**THE PROBLEM:** Repeat precisely the span of lines below that opens with the line containing "The width and height of the screenshot is (792, 612)." and closes with the line containing "Task: Collapse response", both included.
Top of RECORDS
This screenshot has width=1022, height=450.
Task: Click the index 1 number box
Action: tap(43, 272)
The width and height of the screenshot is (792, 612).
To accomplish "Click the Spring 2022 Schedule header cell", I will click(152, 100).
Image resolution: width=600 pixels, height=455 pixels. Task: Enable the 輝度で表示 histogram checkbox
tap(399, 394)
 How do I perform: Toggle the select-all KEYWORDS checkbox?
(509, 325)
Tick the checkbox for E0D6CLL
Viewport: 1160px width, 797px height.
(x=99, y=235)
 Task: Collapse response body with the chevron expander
Bottom of RECORDS
Top of RECORDS
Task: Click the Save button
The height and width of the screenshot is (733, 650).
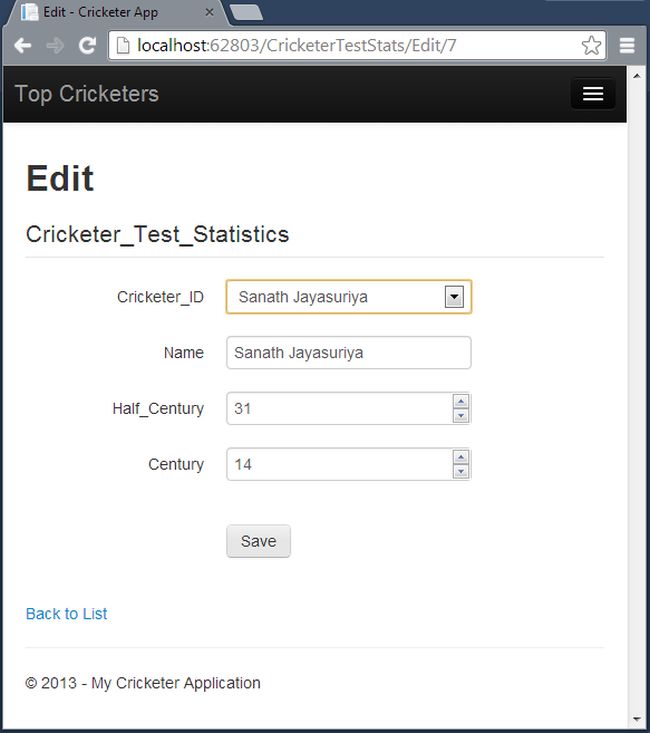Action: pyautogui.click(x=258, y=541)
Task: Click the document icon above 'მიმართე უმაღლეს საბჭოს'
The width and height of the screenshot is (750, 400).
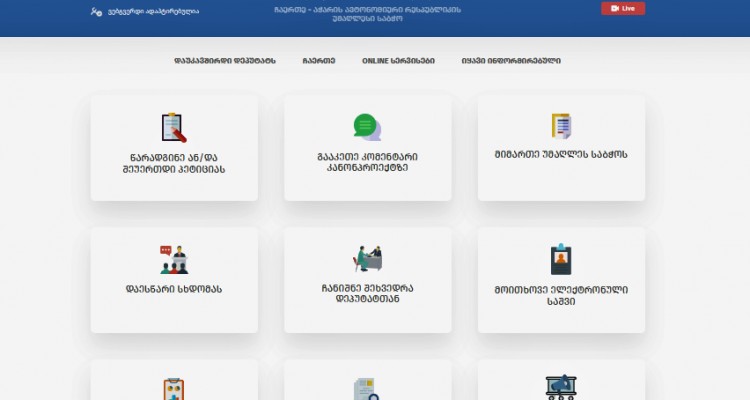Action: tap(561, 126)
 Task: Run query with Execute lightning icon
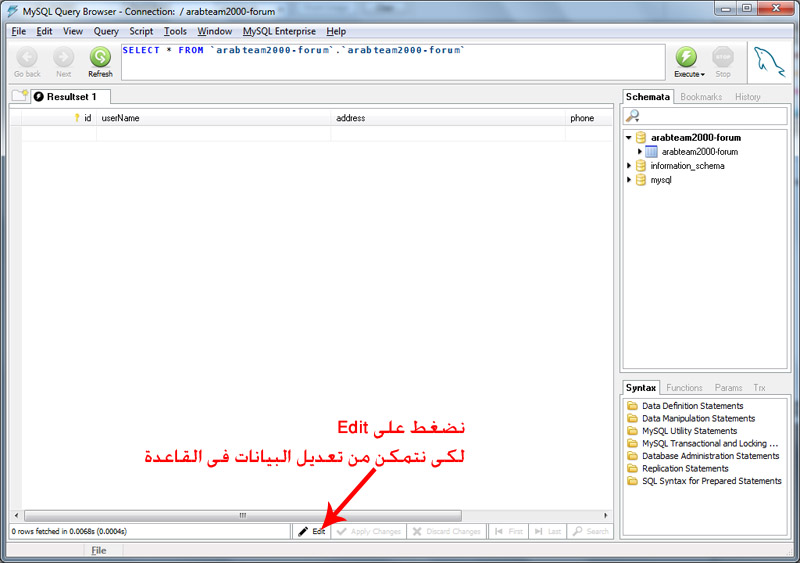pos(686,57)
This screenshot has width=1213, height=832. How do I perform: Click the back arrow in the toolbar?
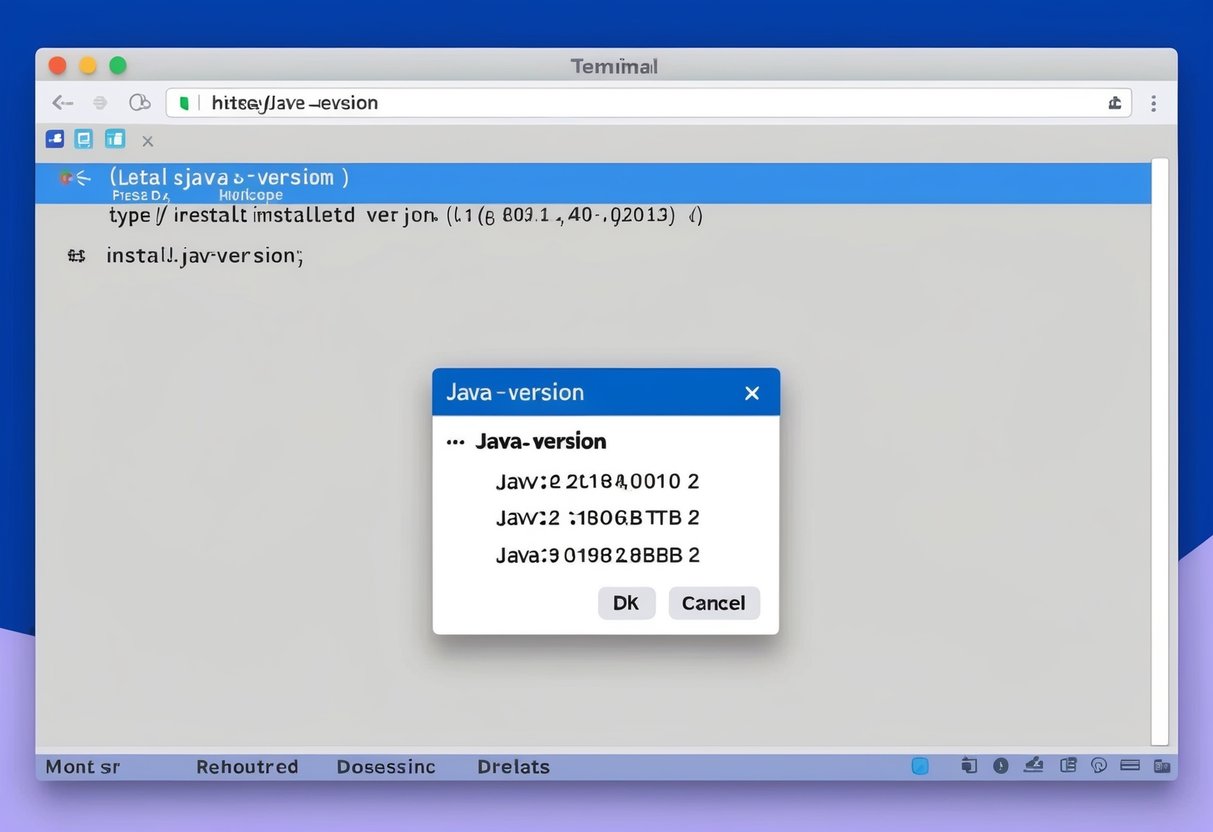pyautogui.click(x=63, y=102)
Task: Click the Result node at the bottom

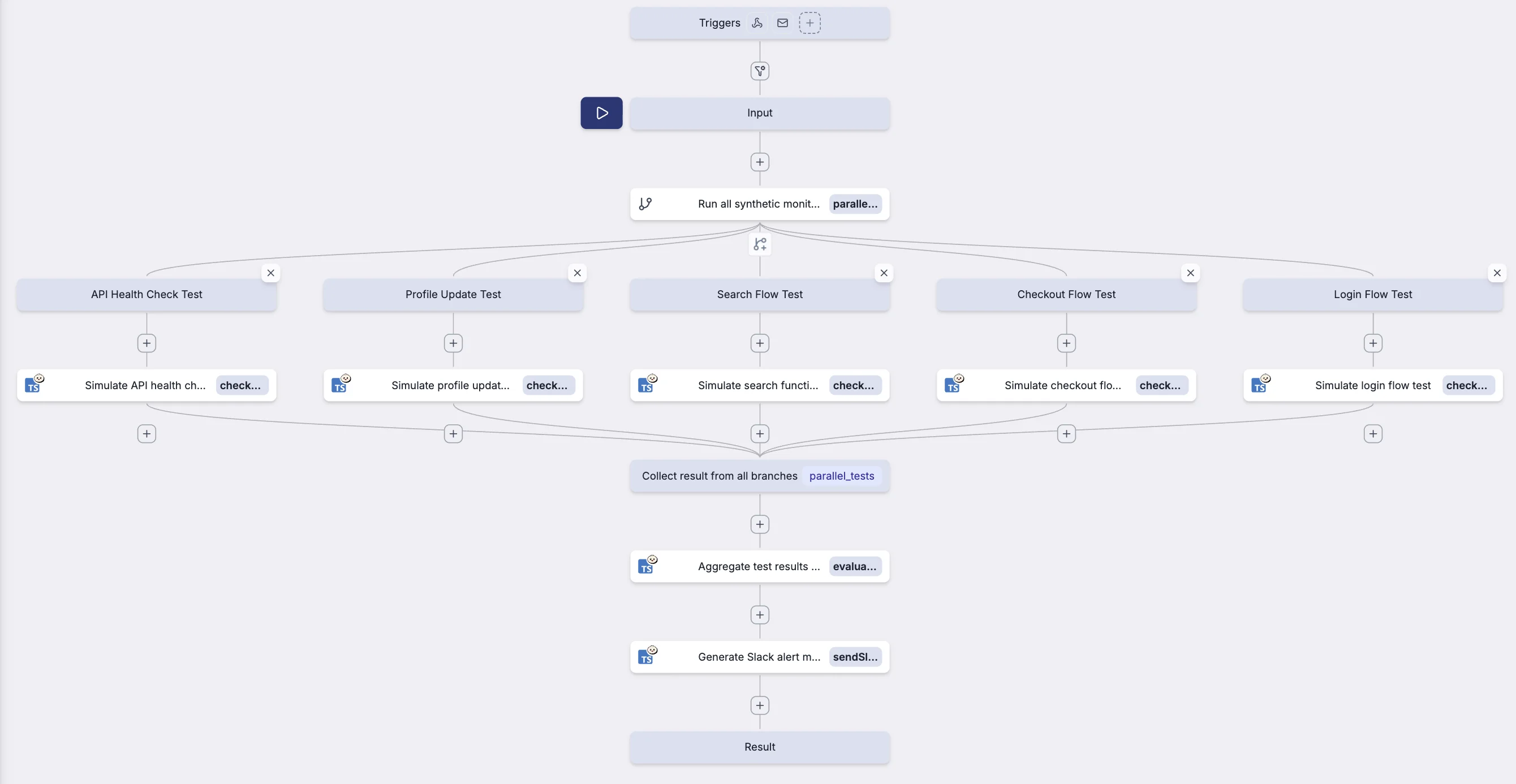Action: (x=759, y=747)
Bottom of RECORDS
**REPLY:**
The width and height of the screenshot is (792, 612).
To accomplish "Click the Spring 2022 Schedule header cell", I will click(152, 100).
Image resolution: width=600 pixels, height=455 pixels. Task: Enable the 輝度で表示 histogram checkbox
tap(399, 394)
 How do I perform: Toggle the select-all KEYWORDS checkbox?
(509, 325)
Tick the checkbox for E0D6CLL
Viewport: 1160px width, 797px height.
(x=99, y=235)
 Task: Collapse response body with the chevron expander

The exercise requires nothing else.